In the past two days, I had the pleasure to visit Dubai representing Ocean Ledger in the Sustainable Coastal Development #MENA Forum, which was hosted by AD Ports Group.
This first edition of the forum featured a rich plethora of speakers, panelists, commercial exhibitors, public agents, and national and international decision makers, from Fugro, GHD, Egis, AECOM, Jacobs, Boskalis, Environment Agency – Abu Dhabi (EAD), World Resources Institute. The participants discussed the critical challenges that the region faces under intensive coastal engineering and developments within the past two decades.

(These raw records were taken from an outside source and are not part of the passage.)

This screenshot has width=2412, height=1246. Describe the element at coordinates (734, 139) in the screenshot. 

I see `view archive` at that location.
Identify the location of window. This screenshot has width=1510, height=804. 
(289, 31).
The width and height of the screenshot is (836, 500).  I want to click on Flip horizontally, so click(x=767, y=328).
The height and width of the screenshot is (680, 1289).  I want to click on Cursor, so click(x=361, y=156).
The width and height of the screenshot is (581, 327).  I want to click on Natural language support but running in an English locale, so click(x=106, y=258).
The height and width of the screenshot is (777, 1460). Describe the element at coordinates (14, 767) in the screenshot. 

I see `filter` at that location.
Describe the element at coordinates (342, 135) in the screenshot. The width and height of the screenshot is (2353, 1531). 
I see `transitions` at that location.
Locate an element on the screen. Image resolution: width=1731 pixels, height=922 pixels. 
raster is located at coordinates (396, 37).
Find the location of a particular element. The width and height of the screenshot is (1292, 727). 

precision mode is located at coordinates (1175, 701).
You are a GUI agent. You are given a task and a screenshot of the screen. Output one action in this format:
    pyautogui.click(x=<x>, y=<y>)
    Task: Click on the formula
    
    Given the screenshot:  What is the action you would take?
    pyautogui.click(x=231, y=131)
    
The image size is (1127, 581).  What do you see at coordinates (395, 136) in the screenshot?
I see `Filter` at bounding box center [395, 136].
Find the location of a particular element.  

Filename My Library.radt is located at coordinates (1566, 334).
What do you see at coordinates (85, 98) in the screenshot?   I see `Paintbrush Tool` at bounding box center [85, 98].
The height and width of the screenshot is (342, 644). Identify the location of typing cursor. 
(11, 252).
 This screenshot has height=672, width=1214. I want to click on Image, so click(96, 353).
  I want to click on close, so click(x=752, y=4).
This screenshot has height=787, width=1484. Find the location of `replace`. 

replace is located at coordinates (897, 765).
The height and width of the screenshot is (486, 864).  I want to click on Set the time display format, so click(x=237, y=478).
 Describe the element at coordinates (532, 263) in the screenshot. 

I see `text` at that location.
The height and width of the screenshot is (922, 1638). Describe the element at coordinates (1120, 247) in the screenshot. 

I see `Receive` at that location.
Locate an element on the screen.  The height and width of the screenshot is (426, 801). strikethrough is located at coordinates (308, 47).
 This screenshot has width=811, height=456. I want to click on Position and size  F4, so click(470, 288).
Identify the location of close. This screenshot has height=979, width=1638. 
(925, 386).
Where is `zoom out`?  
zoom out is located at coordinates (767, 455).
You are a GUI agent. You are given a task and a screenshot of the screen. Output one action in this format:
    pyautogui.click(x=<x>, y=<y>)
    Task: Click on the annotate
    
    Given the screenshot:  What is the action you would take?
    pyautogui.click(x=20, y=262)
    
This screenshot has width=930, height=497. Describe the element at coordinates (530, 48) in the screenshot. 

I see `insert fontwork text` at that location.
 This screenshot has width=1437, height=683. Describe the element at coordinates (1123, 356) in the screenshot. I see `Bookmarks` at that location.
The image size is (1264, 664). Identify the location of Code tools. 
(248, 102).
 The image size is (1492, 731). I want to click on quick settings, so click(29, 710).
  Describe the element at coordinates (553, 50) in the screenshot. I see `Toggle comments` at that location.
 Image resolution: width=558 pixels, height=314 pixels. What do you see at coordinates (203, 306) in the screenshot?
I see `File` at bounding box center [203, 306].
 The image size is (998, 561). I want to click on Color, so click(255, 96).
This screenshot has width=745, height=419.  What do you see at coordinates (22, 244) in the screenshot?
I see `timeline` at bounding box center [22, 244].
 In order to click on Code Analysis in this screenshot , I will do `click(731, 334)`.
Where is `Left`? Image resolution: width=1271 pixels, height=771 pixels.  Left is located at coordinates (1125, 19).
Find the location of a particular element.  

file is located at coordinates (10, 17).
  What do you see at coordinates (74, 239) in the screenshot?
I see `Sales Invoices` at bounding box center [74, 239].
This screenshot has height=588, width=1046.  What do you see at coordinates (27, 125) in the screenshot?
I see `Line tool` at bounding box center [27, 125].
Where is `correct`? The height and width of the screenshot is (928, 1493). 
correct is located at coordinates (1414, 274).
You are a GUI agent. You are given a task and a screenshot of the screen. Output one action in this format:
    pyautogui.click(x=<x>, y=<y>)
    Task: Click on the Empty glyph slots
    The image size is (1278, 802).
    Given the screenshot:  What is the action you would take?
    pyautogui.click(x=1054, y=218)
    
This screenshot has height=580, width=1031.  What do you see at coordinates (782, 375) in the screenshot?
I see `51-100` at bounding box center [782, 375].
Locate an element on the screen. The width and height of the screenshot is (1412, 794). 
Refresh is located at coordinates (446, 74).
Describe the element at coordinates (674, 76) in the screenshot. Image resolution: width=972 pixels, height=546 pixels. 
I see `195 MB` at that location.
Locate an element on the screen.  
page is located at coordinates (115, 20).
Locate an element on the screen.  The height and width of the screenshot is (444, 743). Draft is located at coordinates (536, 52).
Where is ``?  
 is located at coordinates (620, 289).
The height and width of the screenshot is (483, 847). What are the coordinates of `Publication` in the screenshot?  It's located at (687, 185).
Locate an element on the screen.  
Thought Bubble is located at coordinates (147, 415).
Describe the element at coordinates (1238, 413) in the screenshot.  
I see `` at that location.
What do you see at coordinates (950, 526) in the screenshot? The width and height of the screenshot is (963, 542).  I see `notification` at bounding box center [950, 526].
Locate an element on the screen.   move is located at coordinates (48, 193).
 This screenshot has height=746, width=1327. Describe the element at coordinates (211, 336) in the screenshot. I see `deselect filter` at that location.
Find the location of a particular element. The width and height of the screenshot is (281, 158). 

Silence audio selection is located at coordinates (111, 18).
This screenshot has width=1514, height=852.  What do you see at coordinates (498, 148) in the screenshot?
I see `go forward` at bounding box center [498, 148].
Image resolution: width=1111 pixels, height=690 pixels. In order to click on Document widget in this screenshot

Naturally, this heavily impacts the regional natural coastal environments (mangroves, seagrasses, corals): their extent, condition, healthy functioning and interconnectivity. Yet, environmental liability is hardly being accounted and integrated into all these giga projects - and when it is, it's more of a reactive measure, after catastrophic impacts of human action (and inaction) and pertinent regulations have taken place.
Remote sensing can truly help drive more holistic and actionable environmental & economic accounting of coastal ecosystems by:
🌊 Identifying coastal areas and assets more prone to coastal erosion & ecosystem loss through granular historical and forecasting tools
🌊 Guiding less impactful marine construction by identifying hot spots of coastal nature-based solutions through spatially-explicit biodiversity and carbon accounting
🌊Enabling more proactive measures and interventions via scenario analysis of uplifting future scenarios of where and to what extent change will happen
🌊Reducing costs in climate mitigation and adaptation by informing the design & tracking the progress of marine ecosystem conservation, protection and restoration.
Oil spills, eutrophication, accelerated sea surface temperatures, sea level rise and coastal erosion are all threatening Dubai, UAE, and the broader Arabian Gulf.
However, an unprecedented opportunity arises to utilize new scalable innovative tools, like remote sensing, cloud computing and AI, fused with old & traditional ones, like in situ acoustic sensing systems, to holistically quantify these coastal risks. Only this way we can drive long-lasting and meaningful economic, societal and natural resilience, regionally and globally.
Such novel tech and data blends and their positive impact into coastal monitoring and management was the theme of a workshop organized by Fugro, in which I also had the pleasure to actively engage with a diverse set of attendees, discussing how to overcome today's problems and barriers for tomorrow's decisions and actions.
P.S. A big thanks to the Fugro Middle East team for the kind invitation to attend the forum and all the insightful and inspiring exchanges, especially Talia Sherrard Christoffel Botha!